## Input for this task
.....

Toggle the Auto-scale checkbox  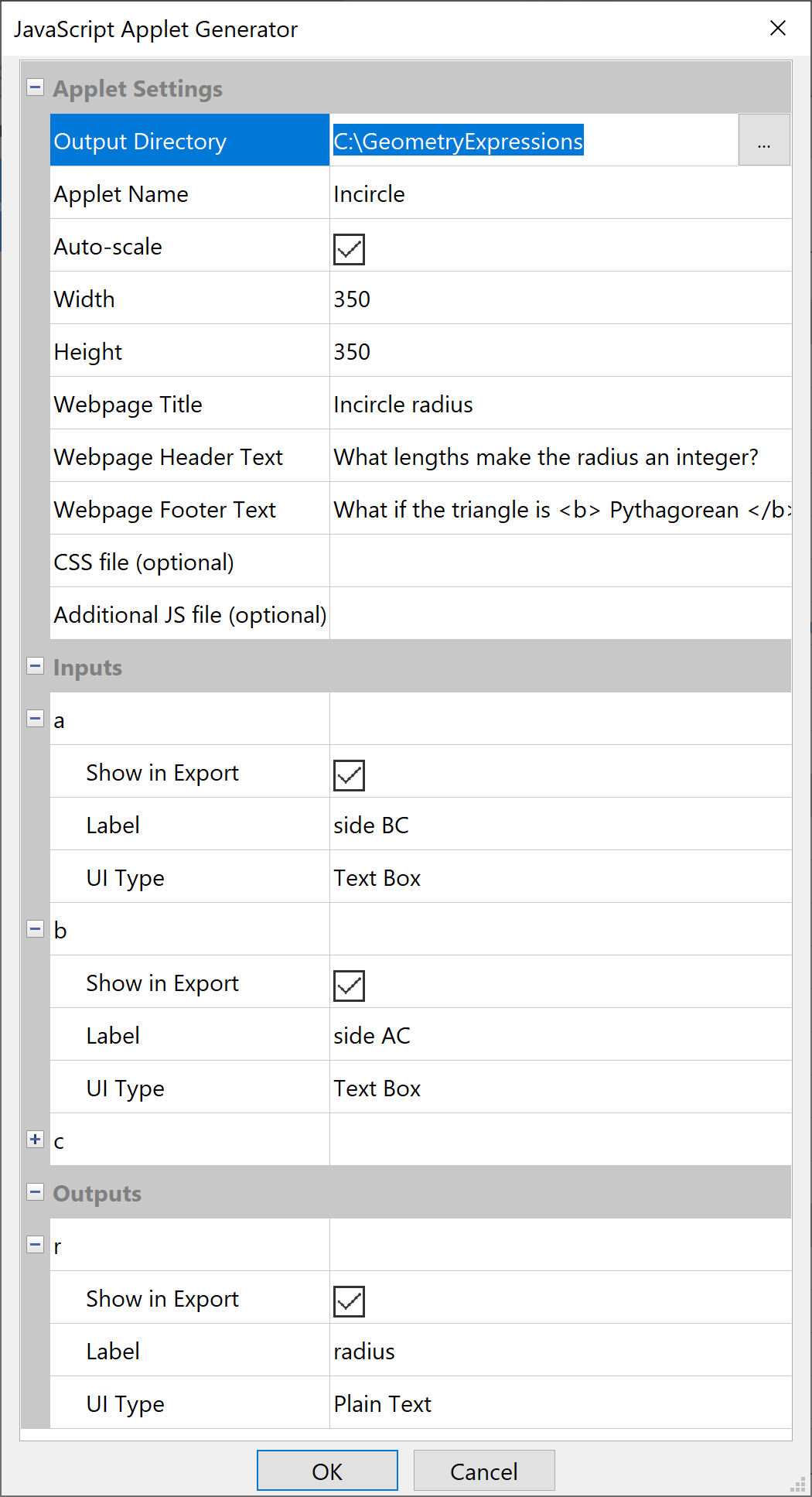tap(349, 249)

.....

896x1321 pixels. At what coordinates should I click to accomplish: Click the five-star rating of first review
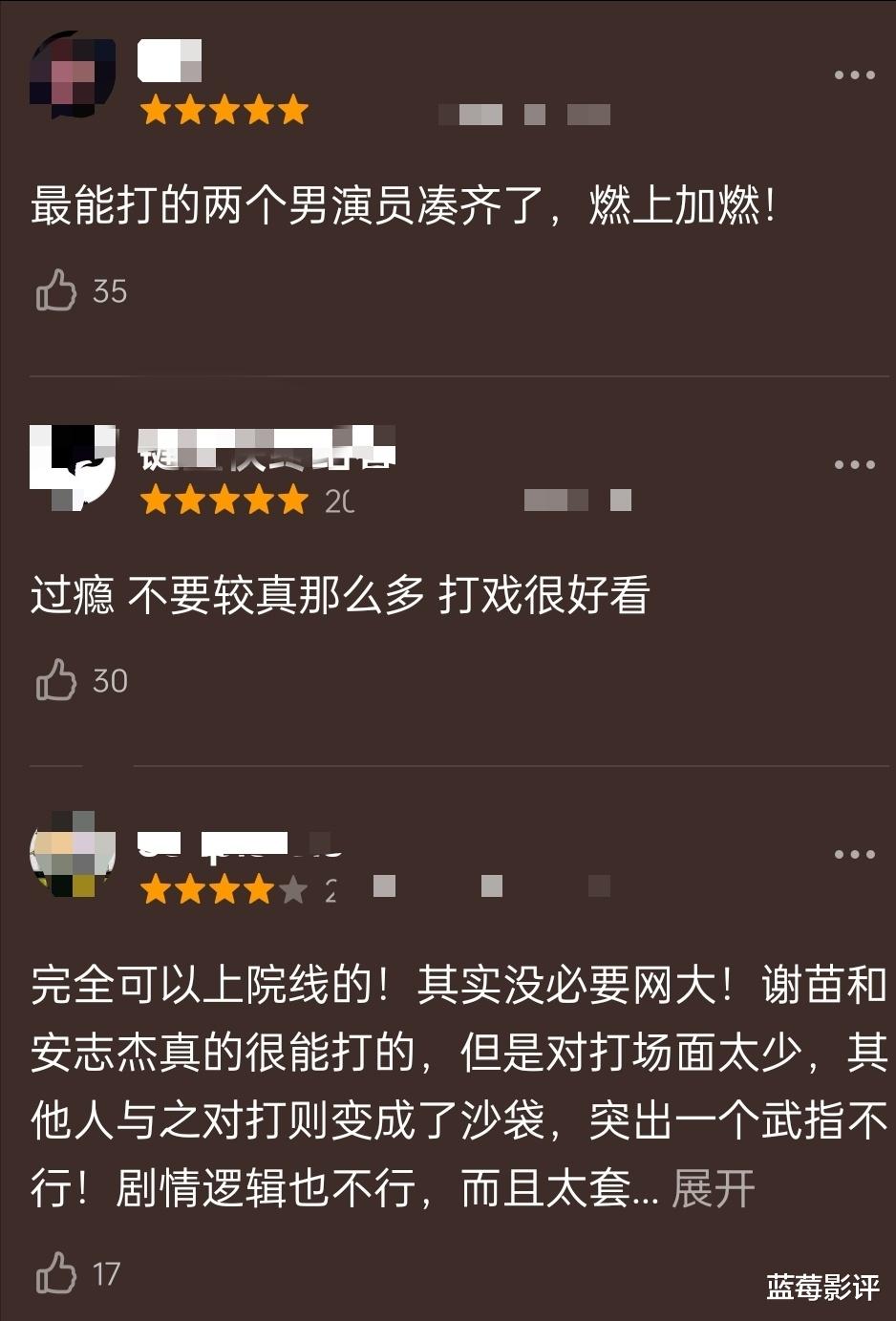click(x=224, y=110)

.....

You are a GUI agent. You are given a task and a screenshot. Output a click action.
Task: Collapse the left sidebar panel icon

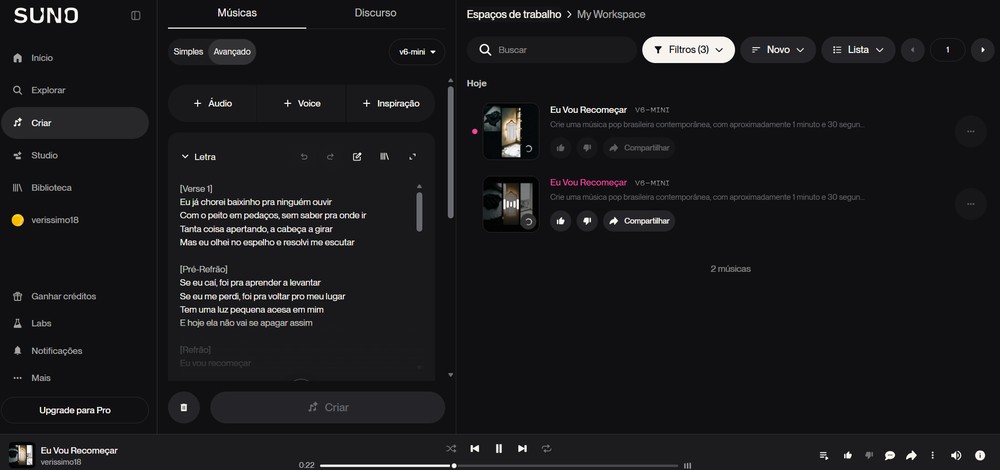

.....

## Task directions
When you reach the line in the material above that holds "You are a GUI", begin reproducing lines exactly, and stop after the line that holds "Task: Collapse the left sidebar panel icon".

## The completed task
You are a GUI agent. You are given a task and a screenshot. Output a click action.
Task: Collapse the left sidebar panel icon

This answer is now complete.